平成19年6月、他県に先駆けて発足し、今年結成10周年を迎えた「宮崎市消防団水上バイク隊」。
初動の早さと機動力を武器に、水難事故や浸水被害が発生した際の救助活動や行方不明者捜索などを行う市民の強い味方です。
全国からも注目を集める水上バイク隊の活動について、尾崎正孝隊長に話を伺いました。
[台風14号災害時の活動]
平成19年6月、他県に先駆けて発足し、今年結成10周年を迎えた「宮崎市消防団水上バイク隊」。
初動の早さと機動力を武器に、水難事故や浸水被害が発生した際の救助活動や行方不明者捜索などを行う市民の強い味方です。
全国からも注目を集める水上バイク隊の活動について、尾崎正孝隊長に話を伺いました。
まずは、水上バイク隊が発足した経緯についてお聞かせください。
きっかけは、平成17年に発生した台風14号による豪雨災害です。
あのときは、宮崎市小松地区一帯が浸水したのですが、救助活動を行うのにボートを貸してもらえないだろうかと、消防局から問い合わせがあったんです。
あいにくボートはなかったのですが、水上バイクならすぐに準備ができたので、仲間達と4台で現地に向かいました。
そこから手分けして、家に取り残された住民など約90名を救助したんです。
その翌年に、水上バイク隊を作ってくれないかとの要請があり、二つ返事で引き受けました。
台風14号災害時の活動
救助活動の他、入院患者のための食料や医療機器、発電機などの物資輸送にも携わりました。
現在は何名の方が活動されているのですか?
現在14名が活動していますが、みんな水上バイクのベテランばかりなので、かなりの腕前ですよ。
毎月一度は集まって、水難救助訓練を行っています。
具体的にはどのような活動をされているのですか?
沿岸や河川での救助活動や行方不明者捜索を行っています。
「サーファーが流されている」との通報を受けて、宮崎市消防局救助隊と合同で捜索・救助したこともありますし、
消波ブロックに衝突し操舵不能になった船から消波ブロック上に避難していた男性を救助したこともありました。
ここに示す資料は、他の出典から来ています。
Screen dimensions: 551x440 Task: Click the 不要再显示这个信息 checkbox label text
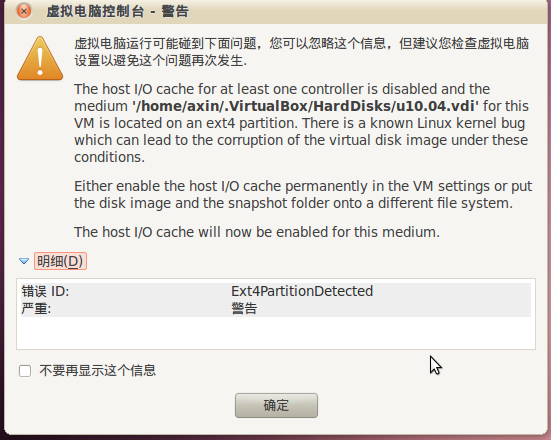[97, 370]
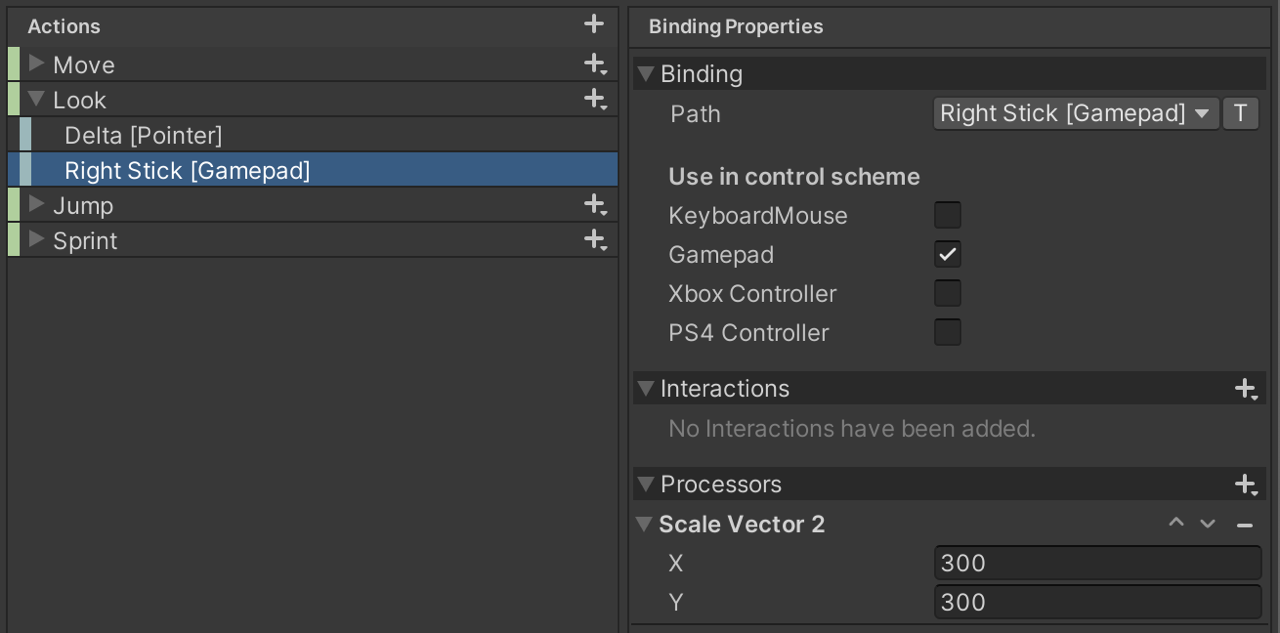The image size is (1280, 633).
Task: Switch Path to text input with the T button
Action: [x=1240, y=113]
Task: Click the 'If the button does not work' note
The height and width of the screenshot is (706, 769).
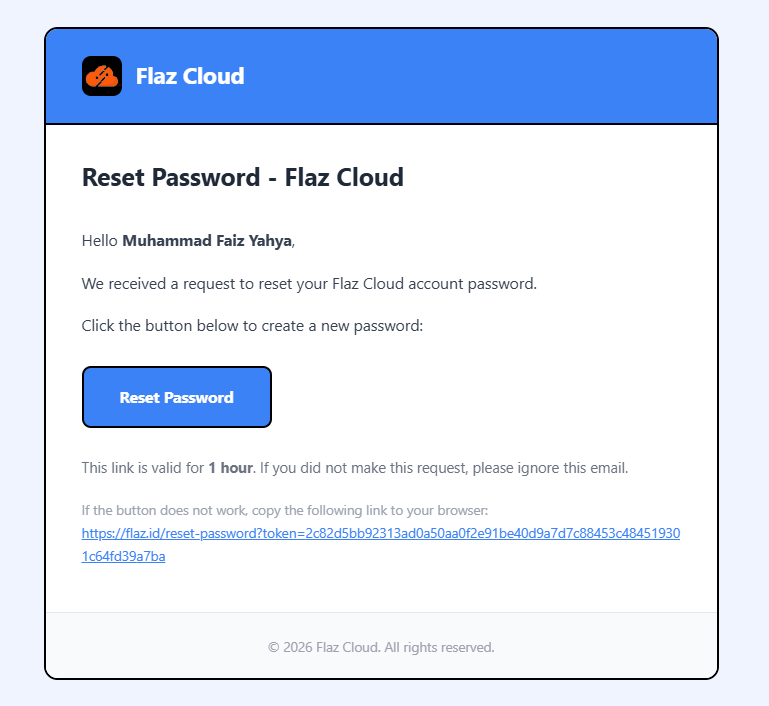Action: (x=285, y=510)
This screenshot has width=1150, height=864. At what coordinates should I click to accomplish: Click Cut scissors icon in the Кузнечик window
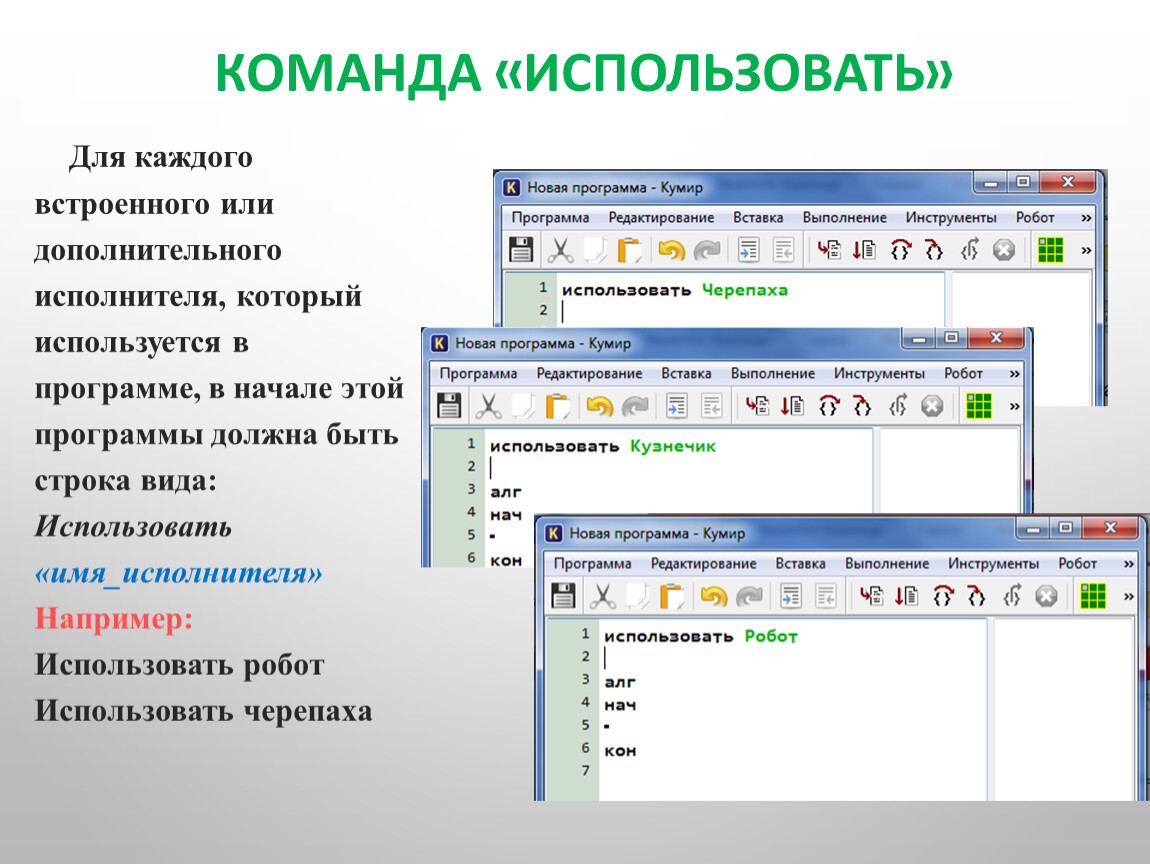pos(487,406)
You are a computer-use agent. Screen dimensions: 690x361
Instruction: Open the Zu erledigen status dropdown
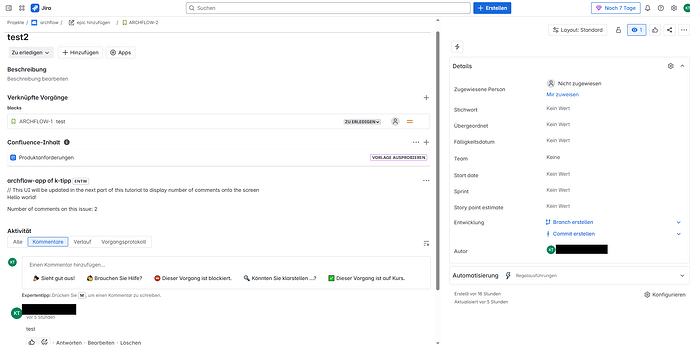tap(30, 52)
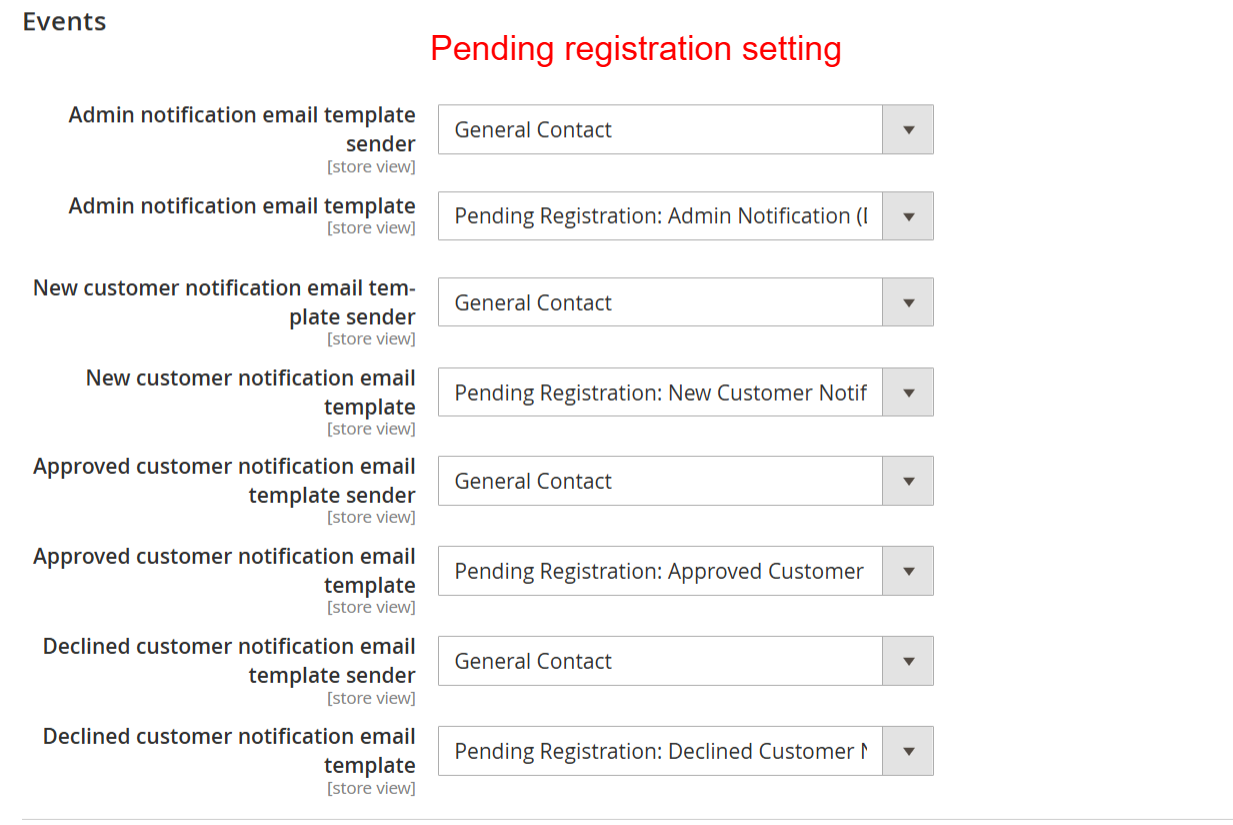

この5年間で、16回、延べ40名が災害出動しています。
水上バイク隊ならではの強みはなんでしょうか?
水上バイクは、スロープさえあればどこにでも下ろすことができますし、膝上まで水深があればどこにでも行けます。
そこが何よりの強みです。
3秒あれば時速100㎞に達するので、すぐに現場へと急行できますしね。
それに、船はひっくり返ってしまったらどうにもなりませんが、水上バイクの場合、ひっくり返っても起こせばすぐにエンジンがかかります。
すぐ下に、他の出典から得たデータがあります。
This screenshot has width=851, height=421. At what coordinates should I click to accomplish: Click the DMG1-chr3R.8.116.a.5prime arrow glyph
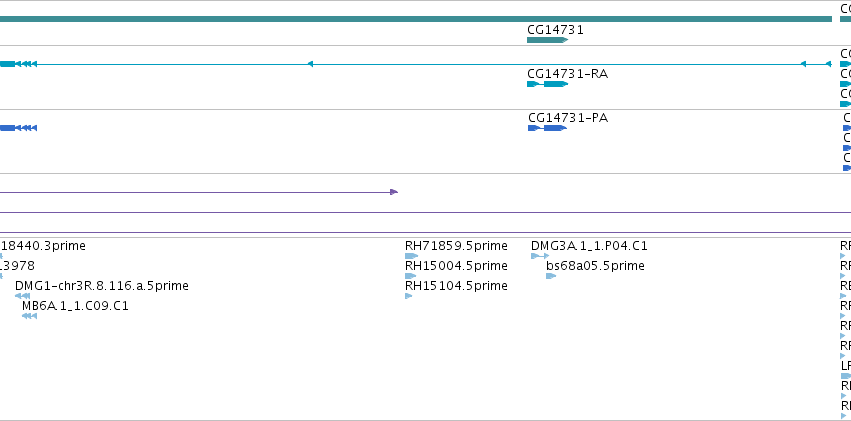coord(22,296)
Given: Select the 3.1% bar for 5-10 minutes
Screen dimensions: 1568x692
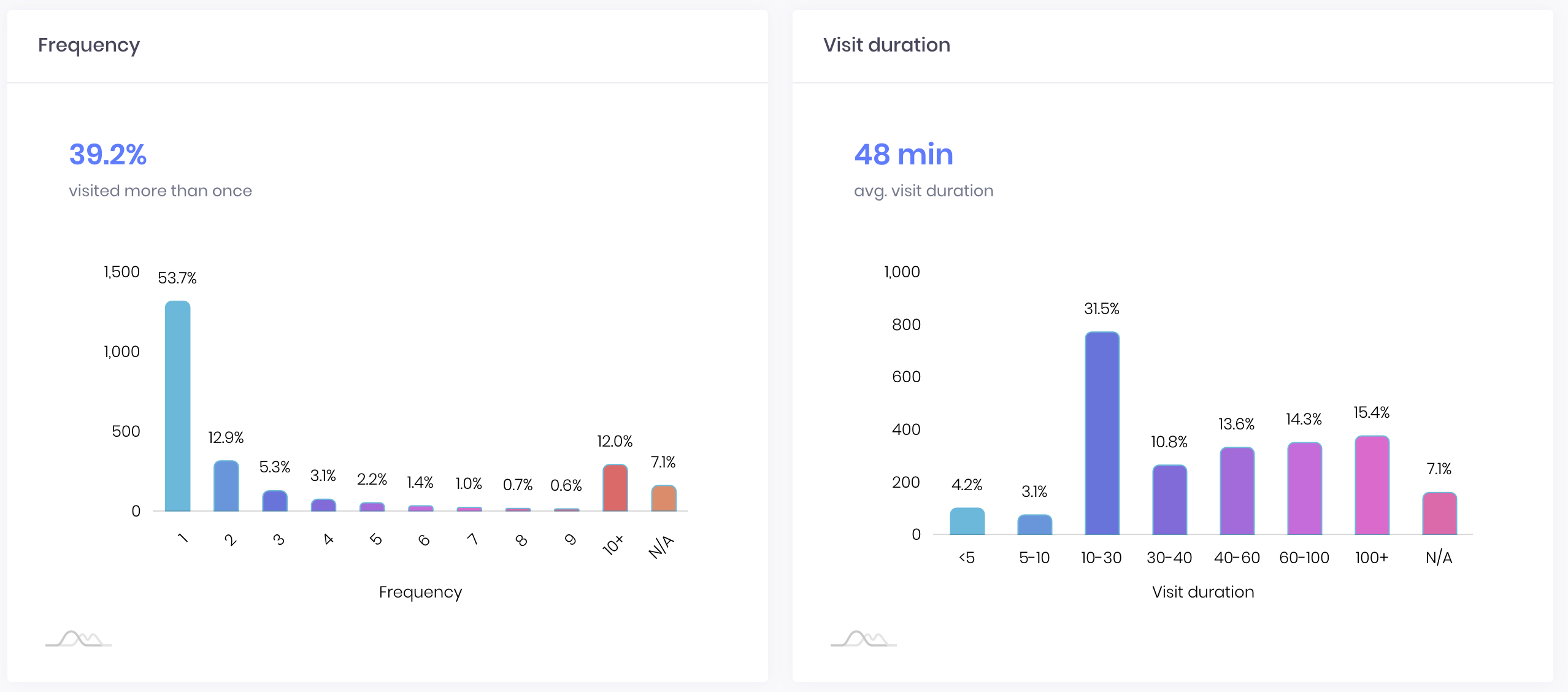Looking at the screenshot, I should (1035, 524).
最近の水上バイクは3人乗りで安定感もあるので、救助活動を行うのに最適だと思いますよ。
水上バイク隊のみなさんがいることはとても心強いですが、まずは水難事故に遭わないことが大事。そのために、気を付けるべきことはありますか?
海水浴でも釣りでもですが、ライフジャケットを着用していれば安心ですね。
万が一、溺れてしまったときには、何もせずにじっと浮いていることが大切です。
下手に泳ごうとすると、濡れた洋服などの重みもあって疲れてしまい、沈んで亡くなってしまうことが多いんです。
今後の抱負をお聞かせください。
水上バイク隊はチームワークが命。
訓練を重ねて、1秒でも早く要救助者のもとに駆けつけて、1人でも多くの人命救助に貢献していきたいですね。
水難救助 訓練に密着!
9月10日、宮崎港そばの海岸で行われた水難救助訓練を取材。
この日の訓練には隊員9名が参加し、熟練の技で自由自在に水上バイクを操っていました。
宮崎市水上バイク隊の主な活動
通常時○水上バイク隊独自での水難救助訓練
○宮崎市消防局救助隊との合同水難救助訓練
○消防出初式等の消防団行事への参加○市や消防団が主催する水難救助訓練への参加
○一般団員で実施する舟艇訓練等への参加災害時
○水上バイクが航行可能な沿岸(海岸から2海里以内)や河川での水難事故での救助活動
○河川等における行方不明者捜索
○台風や大雨などによる水害発生時の内水面での救助活動
主な水難救助活動
○男性が船釣りを行っていたところ、宮崎港から300m沖の消波ブロックに船が衝突し操舵不能状態に。消波ブロック上に避難していた男性を確保して、水上バイクに乗せて救助。その後、釣り船を水上バイクで曳航。○宮崎港内で浮いている男性を釣り人が発見し通報。急行した水上バイク隊が男性を確保し、水上バイクで駆けつけた消防局救助隊と連携して収容し、岸壁まで搬送。